Nothing in the data may be omitted; output it all verbatim.

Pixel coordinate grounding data
+--

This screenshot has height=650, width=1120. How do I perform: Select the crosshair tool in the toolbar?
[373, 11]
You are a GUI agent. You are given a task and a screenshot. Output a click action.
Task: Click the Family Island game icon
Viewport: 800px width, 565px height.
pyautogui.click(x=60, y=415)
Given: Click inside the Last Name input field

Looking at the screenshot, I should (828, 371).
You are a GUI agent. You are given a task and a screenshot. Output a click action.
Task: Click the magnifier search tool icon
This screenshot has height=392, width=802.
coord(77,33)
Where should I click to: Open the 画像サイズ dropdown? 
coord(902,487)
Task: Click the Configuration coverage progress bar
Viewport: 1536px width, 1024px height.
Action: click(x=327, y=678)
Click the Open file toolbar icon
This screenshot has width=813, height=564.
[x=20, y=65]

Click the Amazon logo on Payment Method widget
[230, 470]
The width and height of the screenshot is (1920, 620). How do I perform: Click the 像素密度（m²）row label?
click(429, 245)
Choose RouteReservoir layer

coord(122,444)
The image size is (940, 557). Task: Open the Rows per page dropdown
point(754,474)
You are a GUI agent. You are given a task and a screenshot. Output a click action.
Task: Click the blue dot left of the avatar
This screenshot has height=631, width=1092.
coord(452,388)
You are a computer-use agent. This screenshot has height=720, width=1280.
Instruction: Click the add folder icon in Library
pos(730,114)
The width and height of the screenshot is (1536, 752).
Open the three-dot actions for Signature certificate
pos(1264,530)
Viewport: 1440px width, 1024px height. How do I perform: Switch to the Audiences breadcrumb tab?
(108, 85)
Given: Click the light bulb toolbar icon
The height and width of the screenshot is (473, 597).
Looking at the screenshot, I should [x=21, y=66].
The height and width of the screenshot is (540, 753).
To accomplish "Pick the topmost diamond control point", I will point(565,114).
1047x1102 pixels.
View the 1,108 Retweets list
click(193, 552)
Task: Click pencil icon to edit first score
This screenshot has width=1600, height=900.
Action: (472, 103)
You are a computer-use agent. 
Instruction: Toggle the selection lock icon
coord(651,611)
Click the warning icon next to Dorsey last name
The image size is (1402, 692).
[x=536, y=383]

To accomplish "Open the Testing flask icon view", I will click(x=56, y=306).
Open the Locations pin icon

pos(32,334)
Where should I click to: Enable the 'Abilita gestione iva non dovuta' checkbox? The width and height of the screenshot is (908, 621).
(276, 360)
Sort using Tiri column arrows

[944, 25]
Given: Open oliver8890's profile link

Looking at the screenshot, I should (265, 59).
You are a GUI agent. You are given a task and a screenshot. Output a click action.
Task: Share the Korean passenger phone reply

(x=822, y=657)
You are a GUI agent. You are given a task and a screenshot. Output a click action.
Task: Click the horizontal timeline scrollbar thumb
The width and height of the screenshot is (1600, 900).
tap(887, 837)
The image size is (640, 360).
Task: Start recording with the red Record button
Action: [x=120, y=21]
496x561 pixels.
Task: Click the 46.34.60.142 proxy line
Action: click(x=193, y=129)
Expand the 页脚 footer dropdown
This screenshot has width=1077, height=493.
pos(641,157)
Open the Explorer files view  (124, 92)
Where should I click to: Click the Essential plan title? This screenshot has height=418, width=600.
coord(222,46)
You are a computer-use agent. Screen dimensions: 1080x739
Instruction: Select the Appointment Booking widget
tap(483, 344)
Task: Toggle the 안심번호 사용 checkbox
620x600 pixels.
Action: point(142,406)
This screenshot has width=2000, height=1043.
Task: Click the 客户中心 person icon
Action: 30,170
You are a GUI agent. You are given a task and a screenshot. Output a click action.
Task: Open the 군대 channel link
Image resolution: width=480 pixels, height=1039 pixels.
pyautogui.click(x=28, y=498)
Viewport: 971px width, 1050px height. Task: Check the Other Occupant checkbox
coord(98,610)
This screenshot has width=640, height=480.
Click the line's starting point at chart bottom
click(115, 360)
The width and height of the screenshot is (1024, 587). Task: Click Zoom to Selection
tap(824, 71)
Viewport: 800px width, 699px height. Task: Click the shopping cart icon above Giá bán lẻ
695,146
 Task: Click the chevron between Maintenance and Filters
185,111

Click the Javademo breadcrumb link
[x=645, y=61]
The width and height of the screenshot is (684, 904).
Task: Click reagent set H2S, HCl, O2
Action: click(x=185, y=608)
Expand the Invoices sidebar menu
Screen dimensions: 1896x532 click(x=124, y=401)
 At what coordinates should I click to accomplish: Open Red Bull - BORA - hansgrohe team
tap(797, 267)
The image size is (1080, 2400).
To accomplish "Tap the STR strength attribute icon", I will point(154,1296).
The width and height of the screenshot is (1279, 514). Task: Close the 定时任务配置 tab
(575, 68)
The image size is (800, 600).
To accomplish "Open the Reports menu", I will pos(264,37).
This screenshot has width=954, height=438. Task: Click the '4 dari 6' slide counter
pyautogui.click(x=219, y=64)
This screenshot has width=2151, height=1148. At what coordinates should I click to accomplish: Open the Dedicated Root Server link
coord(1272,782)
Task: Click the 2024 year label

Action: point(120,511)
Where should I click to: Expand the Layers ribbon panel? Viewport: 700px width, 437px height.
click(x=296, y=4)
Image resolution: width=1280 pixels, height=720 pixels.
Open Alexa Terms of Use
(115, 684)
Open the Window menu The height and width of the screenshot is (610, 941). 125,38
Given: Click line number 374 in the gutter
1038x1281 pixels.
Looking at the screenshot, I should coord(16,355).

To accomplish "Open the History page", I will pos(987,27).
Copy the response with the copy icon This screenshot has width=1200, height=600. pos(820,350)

+--

> **RESULT BELOW**
This screenshot has height=650, width=1120. How do I perform: Select the crosshair tool in the toolbar?
[373, 11]
You are a GUI agent. You are given a task and a screenshot. Output a click action.
Task: Click the Family Island game icon
Viewport: 800px width, 565px height.
pyautogui.click(x=60, y=415)
Given: Click inside the Last Name input field

Looking at the screenshot, I should (828, 371).
You are a GUI agent. You are given a task and a screenshot. Output a click action.
Task: Click the magnifier search tool icon
This screenshot has height=392, width=802.
coord(77,33)
Where should I click to: Open the 画像サイズ dropdown? 
coord(902,487)
Task: Click the Configuration coverage progress bar
Viewport: 1536px width, 1024px height.
Action: click(x=327, y=678)
Click the Open file toolbar icon
This screenshot has width=813, height=564.
[x=20, y=65]

Click the Amazon logo on Payment Method widget
[230, 470]
The width and height of the screenshot is (1920, 620). How do I perform: Click the 像素密度（m²）row label?
click(429, 245)
Choose RouteReservoir layer

coord(122,444)
The image size is (940, 557). Task: Open the Rows per page dropdown
point(754,474)
You are a GUI agent. You are given a task and a screenshot. Output a click action.
Task: Click the blue dot left of the avatar
This screenshot has height=631, width=1092.
coord(452,388)
You are a computer-use agent. This screenshot has height=720, width=1280.
Instruction: Click the add folder icon in Library
pos(730,114)
The width and height of the screenshot is (1536, 752).
Open the three-dot actions for Signature certificate
pos(1264,530)
Viewport: 1440px width, 1024px height. How do I perform: Switch to the Audiences breadcrumb tab?
(108, 85)
Given: Click the light bulb toolbar icon
The height and width of the screenshot is (473, 597).
Looking at the screenshot, I should [x=21, y=66].
The height and width of the screenshot is (540, 753).
To accomplish "Pick the topmost diamond control point", I will point(565,114).
1047x1102 pixels.
View the 1,108 Retweets list
click(193, 552)
Task: Click pencil icon to edit first score
This screenshot has width=1600, height=900.
Action: (472, 103)
You are a computer-use agent. 
Instruction: Toggle the selection lock icon
coord(651,611)
Click the warning icon next to Dorsey last name
The image size is (1402, 692).
[x=536, y=383]

To accomplish "Open the Testing flask icon view", I will click(x=56, y=306).
Open the Locations pin icon

pos(32,334)
Where should I click to: Enable the 'Abilita gestione iva non dovuta' checkbox? The width and height of the screenshot is (908, 621).
(276, 360)
Sort using Tiri column arrows

[944, 25]
Given: Open oliver8890's profile link

Looking at the screenshot, I should (265, 59).
You are a GUI agent. You are given a task and a screenshot. Output a click action.
Task: Share the Korean passenger phone reply

(x=822, y=657)
You are a GUI agent. You are given a task and a screenshot. Output a click action.
Task: Click the horizontal timeline scrollbar thumb
The width and height of the screenshot is (1600, 900).
tap(887, 837)
The image size is (640, 360).
Task: Start recording with the red Record button
Action: [x=120, y=21]
496x561 pixels.
Task: Click the 46.34.60.142 proxy line
Action: click(x=193, y=129)
Expand the 页脚 footer dropdown
This screenshot has width=1077, height=493.
pos(641,157)
Open the Explorer files view  (124, 92)
Where should I click to: Click the Essential plan title? This screenshot has height=418, width=600.
coord(222,46)
You are a computer-use agent. Screen dimensions: 1080x739
Instruction: Select the Appointment Booking widget
tap(483, 344)
Task: Toggle the 안심번호 사용 checkbox
620x600 pixels.
Action: point(142,406)
This screenshot has width=2000, height=1043.
Task: Click the 客户中心 person icon
Action: 30,170
You are a GUI agent. You are given a task and a screenshot. Output a click action.
Task: Open the 군대 channel link
Image resolution: width=480 pixels, height=1039 pixels.
pyautogui.click(x=28, y=498)
Viewport: 971px width, 1050px height. Task: Check the Other Occupant checkbox
coord(98,610)
This screenshot has width=640, height=480.
Click the line's starting point at chart bottom
click(115, 360)
The width and height of the screenshot is (1024, 587). Task: Click Zoom to Selection
tap(824, 71)
Viewport: 800px width, 699px height. Task: Click the shopping cart icon above Giá bán lẻ
695,146
 Task: Click the chevron between Maintenance and Filters
185,111

Click the Javademo breadcrumb link
[x=645, y=61]
The width and height of the screenshot is (684, 904).
Task: Click reagent set H2S, HCl, O2
Action: click(x=185, y=608)
Expand the Invoices sidebar menu
Screen dimensions: 1896x532 click(x=124, y=401)
 At what coordinates should I click to accomplish: Open Red Bull - BORA - hansgrohe team
tap(797, 267)
The image size is (1080, 2400).
To accomplish "Tap the STR strength attribute icon", I will point(154,1296).
The width and height of the screenshot is (1279, 514). Task: Close the 定时任务配置 tab
(575, 68)
The image size is (800, 600).
To accomplish "Open the Reports menu", I will pos(264,37).
This screenshot has width=954, height=438. Task: Click the '4 dari 6' slide counter
pyautogui.click(x=219, y=64)
This screenshot has width=2151, height=1148. At what coordinates should I click to accomplish: Open the Dedicated Root Server link
coord(1272,782)
Task: Click the 2024 year label

Action: point(120,511)
Where should I click to: Expand the Layers ribbon panel? Viewport: 700px width, 437px height.
click(x=296, y=4)
Image resolution: width=1280 pixels, height=720 pixels.
Open Alexa Terms of Use
(115, 684)
Open the Window menu The height and width of the screenshot is (610, 941). 125,38
Given: Click line number 374 in the gutter
1038x1281 pixels.
Looking at the screenshot, I should coord(16,355).

To accomplish "Open the History page", I will pos(987,27).
Copy the response with the copy icon This screenshot has width=1200, height=600. pos(820,350)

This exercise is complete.